While it’s probably overly pessimistic to say that a “perfect storm” is brewing in auto finance, it is true that some lenders are under increasing pressure on a variety of fronts, including higher loan losses from looser underwriting, plateauing car sales, the possibility of higher interest rates, and lower prices for used vehicles.
To keep revenues — and profits — growing in this environment, lenders are putting a variety of strategies into action. Many are taking steps to deepen their relationships with their existing dealers, but Skokie, Ill.-based Turner Acceptance Corp. is going one step further.

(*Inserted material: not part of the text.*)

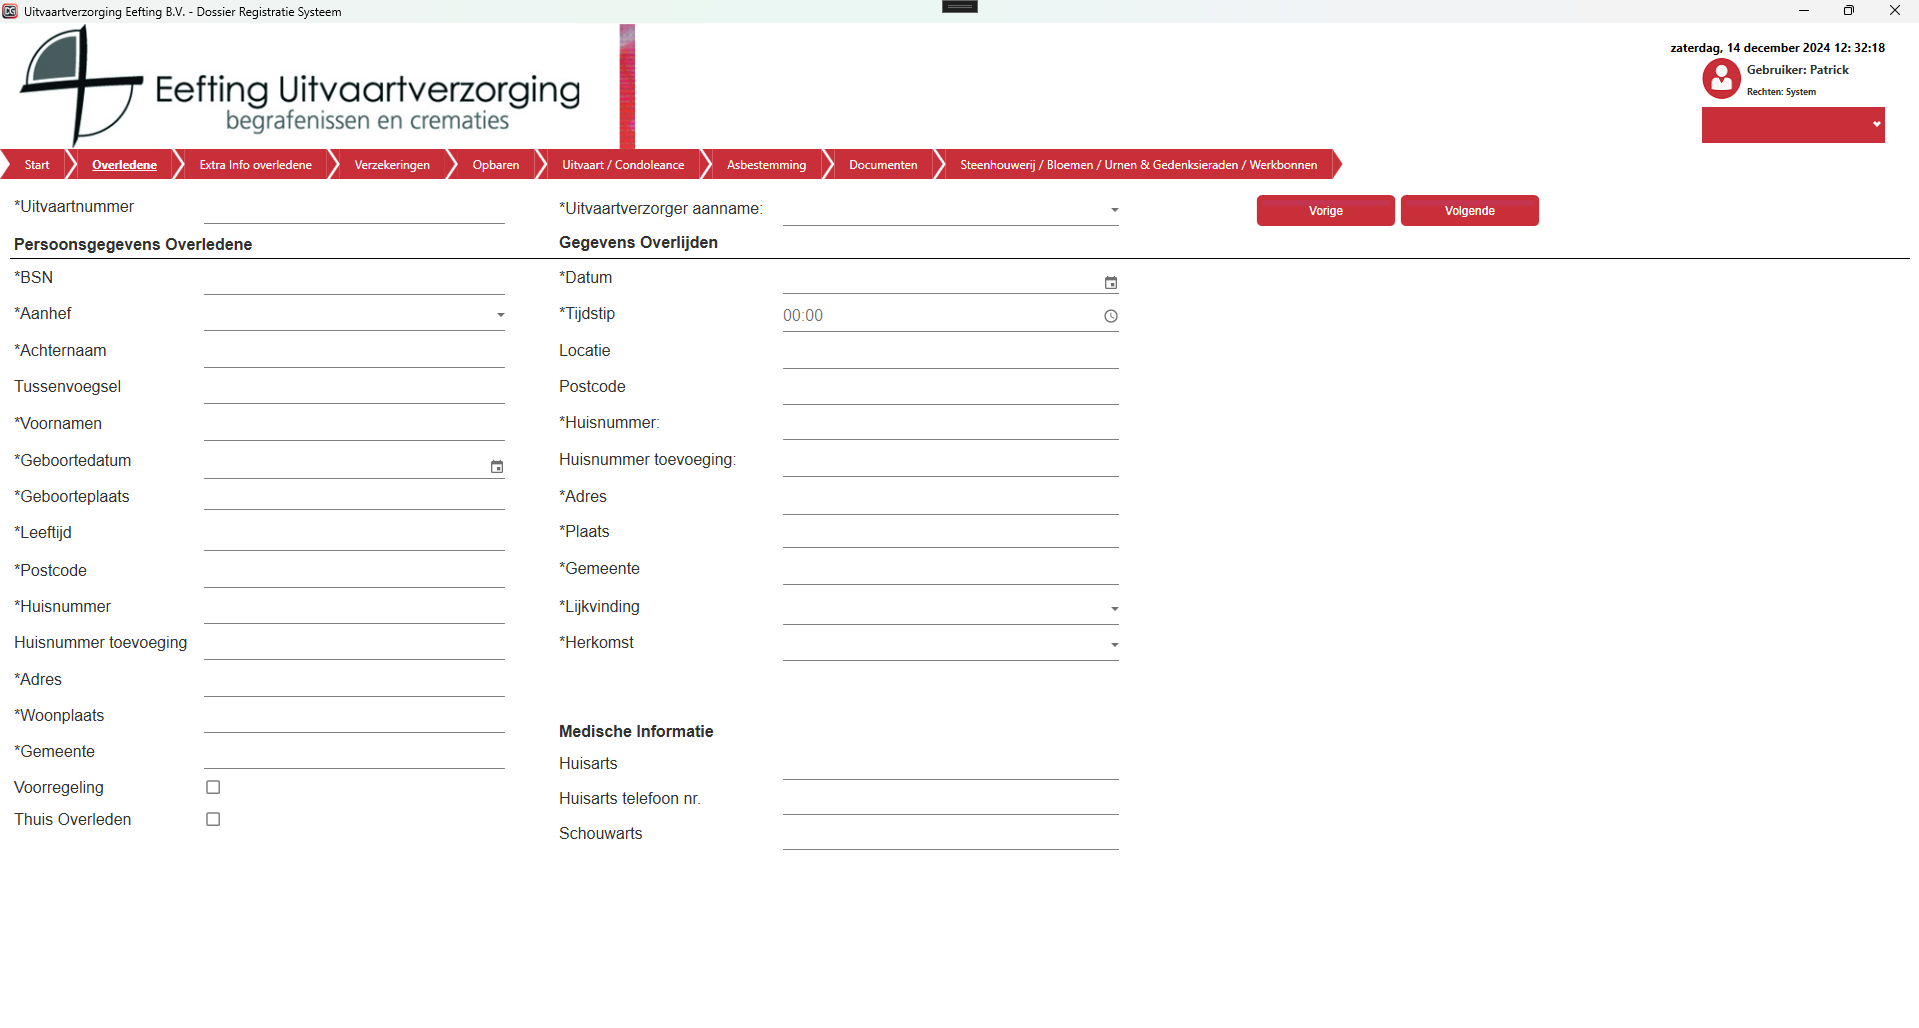Focus the BSN input field
The width and height of the screenshot is (1919, 1028).
[354, 280]
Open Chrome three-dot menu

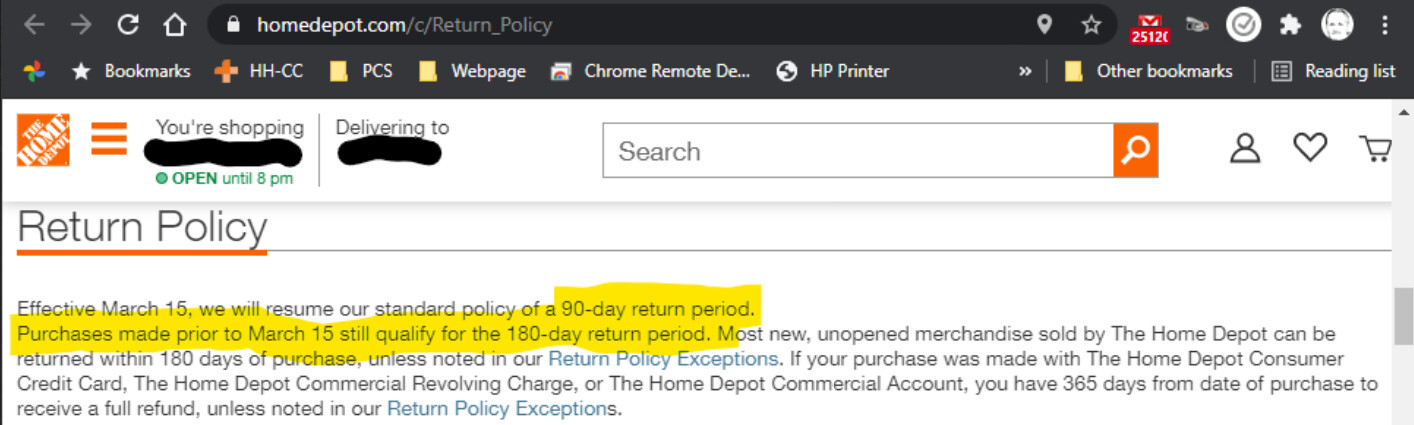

The lender — who only works with independent use-car dealers — is helping its dealers deepen relationships with retail customers, said Andres Huertas, Turner’s director of direct and merchant lending.
“One of the things we do to differentiate ourselves is we work really hard to ensure that dealers keep their customers,” Huertas told AFN. “One of the most important assets a used-car dealership can have is their loyal customer base. Since independent dealers don’t have the budgets or the infrastructure for customer acquisition, they need to find partners that help them retain their customers.”
Most indirect finance companies don’t pay attention to customer retention because their only focus is on the current transaction, he added. “We do marketing campaigns in conjunction with the dealers, such as preapprovals,” he explained. “When the customer finishes paying off their loan, we refer them back to the dealer so they can upgrade.”
Another thing that Turner has focused on, that its competitors largely ignore, is speed of funding, Huertas said. “We’ve seen that the industry has been focusing on speed to decision, while the speed to funding has not changed much,” he said. “But it really doesn’t matter if you make your [credit] decision in 30 seconds instead of 30 minutes if you are unable to deliver the funds. A lot of technology systems are focused on expediting the decision, but we are able to expedite the funding of the deals.
Additionally, by catering to small dealerships, Turner is able to stay ahead of the competition because it has a more personal and intimate knowledge of what those dealers want, Huertas said. For many of its dealer clients, Turner acts as their “de facto F&I department” since some don’t have their own finance manager, Huertas said. They don’t get that treatment from larger lenders, who are more focused on automating the lending process.
“We view technology as a way to enhance the relationship with dealers but not replacing the way we relate to them,” Huertas said. “Many finance companies are becoming too system-centered but they’re not becoming customer-centered. They assume things that dealers want but they are not taking the time to ask the dealer what they want and expect. Listening to what the dealers want and understanding the bottlenecks in the lending process has been one of our top priorities this year.”